在中国的艺术和建筑中,都城和宫殿都具有极其重要的政治、文化内涵。而天安门作为中国文学史上无法绕过的一个独特的文化艺术空间,无论是在叙事文学中还是在抒情文学中,都为人注目、被人敬仰。它的独特就在于,没有任何一个个体能够再次建构出一个能囊括无数人,又被无数人所享有的场域。“天安门”意象也正是由于有此独特性,才使得它背后的“纪念碑性”得以延续,而探索这种“纪念碑性”的建构过程,就是探询从五四运动时期到新中国成立前夕,一代青年思想、情感变迁的过程。

然而,并不是所有与北京相关的建筑都能进入到中国新诗中,并成为能代表一个民族、一个国家且具有纪念碑性意义的意象。我们不妨读一读傅斯年1919年发表在《新潮》上的这首《深秋永定门城上晚景》(节选):

我同两个朋友,

一齐上了永定城门西城头。

这城墙外面,紧贴着一湾碧青的流水;

多少棵树,装点成多少顷的田畴。

里面漫弥的芦苇,

镶出几重曲折的小路,几堆土陇,

几处僧舍,陶然亭,龙泉寺,鹦鹉邱。

……

作为北京最为重要的城门,永定城门也进入到了新诗中。今天看来,读者很难想象这种远山淡影般的田园诗会与20世纪初期动荡的北京有关联。在傅斯年的笔下,永定城门也只是诗人远眺风景的一个基点,而不是诗歌的核心意象。诗中几乎没有抒情的成分,将“永定城门”与“田畴”“芦苇”“土陇”“陶然亭”这一系列意象组合在一起,更是将其与新青年一系列的爱国运动分离开来。但是“天安门”却不一样,它不仅成功地进入到中国新诗中,而且还和历史、政治、文化、社会各方面都发生了不可忽视的关联。这种场域与政治文化之间的关联是“天安门”意象十分显著的特征,而这种关联又进一步促成了“天安门”意象“纪念碑性”的生成。

吴冶平认为:“纪律需要封闭的空间,规划出一个与众不同的、自我封闭的空间。空间的边界就是纪律的边界。”[9]和监狱不一样,天安门作为皇宫的大门,自然成为了一块禁地,普通百姓是没有资格进入的,而皇宫的边界就是宫人的边界,就连皇帝也不能随意跨出这个界限。作为城门,天安门的建立首先使皇宫成为一个封闭的整体。这种封闭性不仅使皇宫成为了封建帝王的私人空间,更重要的是把皇宫变成了一个强大的“规训机构”,使权力与空间得到了紧密的结合。封建皇权最为集中的时期,就是天安门最为辉煌威严的时期,伴随着封建帝制的覆灭,天安门的威严感也逐渐消失。这是天安门与权力的初步结合。

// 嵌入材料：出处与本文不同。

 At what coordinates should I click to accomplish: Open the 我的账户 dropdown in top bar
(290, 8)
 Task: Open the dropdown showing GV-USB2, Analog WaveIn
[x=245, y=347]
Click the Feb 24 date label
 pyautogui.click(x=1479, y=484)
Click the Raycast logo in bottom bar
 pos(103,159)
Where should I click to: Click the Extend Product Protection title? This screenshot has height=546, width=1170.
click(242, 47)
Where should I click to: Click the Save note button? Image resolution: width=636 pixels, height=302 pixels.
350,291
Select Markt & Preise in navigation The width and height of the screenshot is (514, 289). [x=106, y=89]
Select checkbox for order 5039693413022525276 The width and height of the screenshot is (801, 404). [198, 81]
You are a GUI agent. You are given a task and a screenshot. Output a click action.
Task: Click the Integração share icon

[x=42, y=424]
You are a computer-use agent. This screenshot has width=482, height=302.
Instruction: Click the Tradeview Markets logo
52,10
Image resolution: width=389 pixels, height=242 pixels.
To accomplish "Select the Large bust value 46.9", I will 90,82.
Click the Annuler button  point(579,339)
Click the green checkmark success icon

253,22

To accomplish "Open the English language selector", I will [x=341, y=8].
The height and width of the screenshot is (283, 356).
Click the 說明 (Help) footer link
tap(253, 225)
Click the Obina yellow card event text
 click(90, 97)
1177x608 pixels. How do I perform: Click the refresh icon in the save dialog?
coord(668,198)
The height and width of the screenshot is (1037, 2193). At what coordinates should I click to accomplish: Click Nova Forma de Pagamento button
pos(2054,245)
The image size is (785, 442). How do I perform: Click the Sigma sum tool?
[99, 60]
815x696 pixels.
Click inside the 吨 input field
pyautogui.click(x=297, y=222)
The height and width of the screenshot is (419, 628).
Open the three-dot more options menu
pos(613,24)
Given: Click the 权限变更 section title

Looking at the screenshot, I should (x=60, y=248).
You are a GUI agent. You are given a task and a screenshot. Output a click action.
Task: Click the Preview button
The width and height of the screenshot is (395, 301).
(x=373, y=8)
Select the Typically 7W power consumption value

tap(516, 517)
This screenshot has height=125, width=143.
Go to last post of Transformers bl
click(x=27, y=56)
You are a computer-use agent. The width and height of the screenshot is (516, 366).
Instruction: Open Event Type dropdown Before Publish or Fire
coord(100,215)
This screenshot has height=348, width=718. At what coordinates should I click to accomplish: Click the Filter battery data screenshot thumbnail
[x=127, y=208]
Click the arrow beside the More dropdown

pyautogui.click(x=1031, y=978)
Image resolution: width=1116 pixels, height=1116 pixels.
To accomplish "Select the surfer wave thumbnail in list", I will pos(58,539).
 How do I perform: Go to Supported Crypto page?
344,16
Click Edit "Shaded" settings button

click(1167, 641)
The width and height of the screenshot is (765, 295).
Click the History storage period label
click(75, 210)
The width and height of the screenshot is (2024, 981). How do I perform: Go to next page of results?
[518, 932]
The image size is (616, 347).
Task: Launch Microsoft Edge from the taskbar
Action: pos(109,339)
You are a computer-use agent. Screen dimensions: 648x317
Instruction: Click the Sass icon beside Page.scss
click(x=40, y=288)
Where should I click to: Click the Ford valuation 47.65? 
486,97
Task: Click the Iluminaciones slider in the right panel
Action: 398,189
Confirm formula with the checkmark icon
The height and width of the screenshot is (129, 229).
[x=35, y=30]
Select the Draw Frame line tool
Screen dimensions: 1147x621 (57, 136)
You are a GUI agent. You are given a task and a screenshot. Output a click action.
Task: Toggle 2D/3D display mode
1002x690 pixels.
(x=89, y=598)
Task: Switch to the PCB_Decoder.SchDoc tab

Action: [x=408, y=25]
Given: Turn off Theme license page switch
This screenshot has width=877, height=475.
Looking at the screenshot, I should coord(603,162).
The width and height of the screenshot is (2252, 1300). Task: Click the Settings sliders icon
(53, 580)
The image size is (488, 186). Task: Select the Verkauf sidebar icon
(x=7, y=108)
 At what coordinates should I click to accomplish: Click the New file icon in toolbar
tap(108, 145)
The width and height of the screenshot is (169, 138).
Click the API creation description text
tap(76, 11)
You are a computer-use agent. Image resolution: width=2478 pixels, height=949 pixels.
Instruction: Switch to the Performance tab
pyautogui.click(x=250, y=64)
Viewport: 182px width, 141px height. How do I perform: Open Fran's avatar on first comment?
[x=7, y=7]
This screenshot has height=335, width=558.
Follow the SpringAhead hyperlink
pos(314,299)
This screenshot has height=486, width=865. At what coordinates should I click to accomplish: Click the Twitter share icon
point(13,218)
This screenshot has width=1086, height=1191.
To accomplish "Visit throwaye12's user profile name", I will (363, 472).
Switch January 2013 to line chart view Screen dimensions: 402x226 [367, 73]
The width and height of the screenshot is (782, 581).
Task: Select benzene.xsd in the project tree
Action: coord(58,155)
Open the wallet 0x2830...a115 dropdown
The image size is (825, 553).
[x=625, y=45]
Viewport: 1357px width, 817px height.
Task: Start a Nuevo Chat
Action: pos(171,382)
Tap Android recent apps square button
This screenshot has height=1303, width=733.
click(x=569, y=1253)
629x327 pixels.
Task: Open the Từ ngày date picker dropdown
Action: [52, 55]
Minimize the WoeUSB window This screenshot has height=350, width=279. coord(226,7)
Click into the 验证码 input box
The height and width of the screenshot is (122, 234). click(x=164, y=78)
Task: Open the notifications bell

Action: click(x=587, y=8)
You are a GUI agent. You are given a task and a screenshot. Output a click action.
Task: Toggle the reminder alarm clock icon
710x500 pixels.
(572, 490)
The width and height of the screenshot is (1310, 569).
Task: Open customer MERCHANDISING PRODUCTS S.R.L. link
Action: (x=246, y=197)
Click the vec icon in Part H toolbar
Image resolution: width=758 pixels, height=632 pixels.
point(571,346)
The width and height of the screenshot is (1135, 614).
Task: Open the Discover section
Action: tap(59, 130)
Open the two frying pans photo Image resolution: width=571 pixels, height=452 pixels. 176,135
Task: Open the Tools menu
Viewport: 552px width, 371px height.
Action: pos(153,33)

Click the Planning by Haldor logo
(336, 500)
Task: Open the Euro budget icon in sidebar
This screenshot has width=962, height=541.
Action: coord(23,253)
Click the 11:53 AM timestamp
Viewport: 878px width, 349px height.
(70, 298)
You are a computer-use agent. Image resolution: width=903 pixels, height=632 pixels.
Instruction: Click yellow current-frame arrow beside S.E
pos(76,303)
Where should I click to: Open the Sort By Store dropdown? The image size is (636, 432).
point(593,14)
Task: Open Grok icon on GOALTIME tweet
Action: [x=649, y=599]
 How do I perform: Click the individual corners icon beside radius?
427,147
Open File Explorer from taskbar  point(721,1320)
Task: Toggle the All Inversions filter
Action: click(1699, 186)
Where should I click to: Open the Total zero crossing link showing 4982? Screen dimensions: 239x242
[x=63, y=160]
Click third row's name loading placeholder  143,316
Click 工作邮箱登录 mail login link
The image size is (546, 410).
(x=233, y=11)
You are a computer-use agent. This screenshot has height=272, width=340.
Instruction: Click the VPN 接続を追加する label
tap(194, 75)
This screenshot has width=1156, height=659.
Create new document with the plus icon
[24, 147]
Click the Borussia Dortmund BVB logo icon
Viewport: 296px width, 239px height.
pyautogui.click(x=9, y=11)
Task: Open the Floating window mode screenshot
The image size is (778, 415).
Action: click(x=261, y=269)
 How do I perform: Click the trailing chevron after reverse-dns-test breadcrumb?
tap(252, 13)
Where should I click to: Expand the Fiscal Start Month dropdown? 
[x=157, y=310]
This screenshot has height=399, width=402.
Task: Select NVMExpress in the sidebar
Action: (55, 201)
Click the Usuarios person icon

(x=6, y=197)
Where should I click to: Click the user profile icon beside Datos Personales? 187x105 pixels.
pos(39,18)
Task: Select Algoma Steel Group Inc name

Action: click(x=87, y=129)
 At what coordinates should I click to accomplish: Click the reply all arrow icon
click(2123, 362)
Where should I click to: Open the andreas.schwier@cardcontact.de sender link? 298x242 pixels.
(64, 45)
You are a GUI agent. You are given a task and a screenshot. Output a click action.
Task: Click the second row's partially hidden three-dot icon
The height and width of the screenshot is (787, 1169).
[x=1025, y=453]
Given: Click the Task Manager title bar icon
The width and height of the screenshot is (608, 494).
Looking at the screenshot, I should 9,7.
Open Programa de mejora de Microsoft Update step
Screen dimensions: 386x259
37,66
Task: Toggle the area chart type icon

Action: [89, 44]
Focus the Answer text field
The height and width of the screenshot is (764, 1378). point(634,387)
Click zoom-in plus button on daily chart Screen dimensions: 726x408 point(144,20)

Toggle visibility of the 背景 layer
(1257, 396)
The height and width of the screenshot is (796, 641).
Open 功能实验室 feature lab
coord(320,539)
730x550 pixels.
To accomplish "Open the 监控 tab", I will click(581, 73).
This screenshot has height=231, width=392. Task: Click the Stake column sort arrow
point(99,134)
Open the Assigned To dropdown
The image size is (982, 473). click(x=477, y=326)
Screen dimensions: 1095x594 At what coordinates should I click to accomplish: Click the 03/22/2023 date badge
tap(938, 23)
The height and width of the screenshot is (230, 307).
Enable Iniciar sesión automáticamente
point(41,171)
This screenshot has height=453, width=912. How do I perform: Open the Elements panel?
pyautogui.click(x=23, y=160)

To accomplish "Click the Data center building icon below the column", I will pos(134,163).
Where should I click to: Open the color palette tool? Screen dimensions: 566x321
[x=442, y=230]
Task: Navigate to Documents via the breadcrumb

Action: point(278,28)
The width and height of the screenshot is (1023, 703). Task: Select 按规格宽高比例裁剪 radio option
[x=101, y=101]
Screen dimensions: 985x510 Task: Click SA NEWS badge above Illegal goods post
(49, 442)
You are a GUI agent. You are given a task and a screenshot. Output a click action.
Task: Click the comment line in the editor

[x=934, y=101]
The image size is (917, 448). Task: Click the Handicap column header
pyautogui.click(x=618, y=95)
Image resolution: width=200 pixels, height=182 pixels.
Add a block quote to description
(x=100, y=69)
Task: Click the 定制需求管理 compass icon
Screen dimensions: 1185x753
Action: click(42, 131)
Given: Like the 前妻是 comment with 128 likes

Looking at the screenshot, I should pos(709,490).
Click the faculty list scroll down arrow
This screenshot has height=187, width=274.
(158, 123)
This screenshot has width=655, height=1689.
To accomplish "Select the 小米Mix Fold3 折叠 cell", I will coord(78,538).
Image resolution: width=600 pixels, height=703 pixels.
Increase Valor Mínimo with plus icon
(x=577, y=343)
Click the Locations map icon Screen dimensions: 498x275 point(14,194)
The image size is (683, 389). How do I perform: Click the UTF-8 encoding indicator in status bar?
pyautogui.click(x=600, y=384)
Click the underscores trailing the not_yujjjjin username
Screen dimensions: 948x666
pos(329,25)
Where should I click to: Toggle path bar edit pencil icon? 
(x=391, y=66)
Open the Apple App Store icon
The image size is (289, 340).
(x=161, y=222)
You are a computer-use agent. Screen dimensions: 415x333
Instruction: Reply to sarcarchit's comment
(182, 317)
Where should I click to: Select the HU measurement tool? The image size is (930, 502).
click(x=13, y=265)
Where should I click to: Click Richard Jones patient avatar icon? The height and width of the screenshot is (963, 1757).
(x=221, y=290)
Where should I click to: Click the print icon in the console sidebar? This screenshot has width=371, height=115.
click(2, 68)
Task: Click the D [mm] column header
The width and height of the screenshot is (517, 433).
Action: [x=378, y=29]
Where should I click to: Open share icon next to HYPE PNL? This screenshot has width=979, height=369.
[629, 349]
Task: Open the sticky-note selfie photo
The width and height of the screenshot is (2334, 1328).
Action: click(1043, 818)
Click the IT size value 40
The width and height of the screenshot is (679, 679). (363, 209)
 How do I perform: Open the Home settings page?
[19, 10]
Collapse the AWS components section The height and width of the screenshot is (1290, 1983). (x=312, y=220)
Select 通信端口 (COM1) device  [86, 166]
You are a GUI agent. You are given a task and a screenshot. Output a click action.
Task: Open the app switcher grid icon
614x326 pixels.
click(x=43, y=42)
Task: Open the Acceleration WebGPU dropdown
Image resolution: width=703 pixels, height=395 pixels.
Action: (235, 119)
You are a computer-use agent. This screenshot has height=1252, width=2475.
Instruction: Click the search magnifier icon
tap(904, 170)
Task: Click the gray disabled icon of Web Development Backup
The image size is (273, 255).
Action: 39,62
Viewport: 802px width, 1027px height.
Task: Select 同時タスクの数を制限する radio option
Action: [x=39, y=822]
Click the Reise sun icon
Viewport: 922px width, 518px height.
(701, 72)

随着新文化运动的兴起,新一代青年寻求自由与民主的呼声也高涨起来,天安门广场因此成为了最为自由的广场之一,这种跳跃看似唐突,但实则 “影响它的是一系列的社会和文化观念的变化”[10]。时代有了新的呼唤,青年就有了新的观念和行动。

当然,在寻求自由的过程中也会伴随着迷茫和付出,时代越是复杂多变,“天安门”意象所承载的情感和思想也就越是复杂多变。抗日战争时期,北平沦陷,天安门与政治之间的联系不再紧密,它虽也是青年们寻求祖国统一的一个情感寄托,但实际上却只能做着“寂寞的梦”,这一时期它所承载的更多的是作为文化故都的苍老和落寞。在从1917到1949年的30余年中,“天安门”意象时而代表着主流话语,时而又失语,实际上则是反映出了社会上不同力量的兴衰。这些内涵是多样的甚至冲突的,但是正因为这种多样的和冲突,才让我们见出“天安门”意象变化之中的历史联系。也正是在这些斗争的声音中,“天安门”意象的“纪念碑性”才逐渐走向明朗,其背后所隐喻的一个具体“物”(天安门)与“词”(权力话语)之间的关系也逐渐清晰:它总是或隐或显地成为“北京”甚至“中国”的指代,即便1930年代成为落寞的失语者,它依旧代表着整个中国的现状。从封建王朝时期、五四运动时期一直到新中国成立(乃至今天),“天安门”意象都还在不断地被书写,它所蕴含的“纪念碑性”也在不断地被新的权力话语所建构。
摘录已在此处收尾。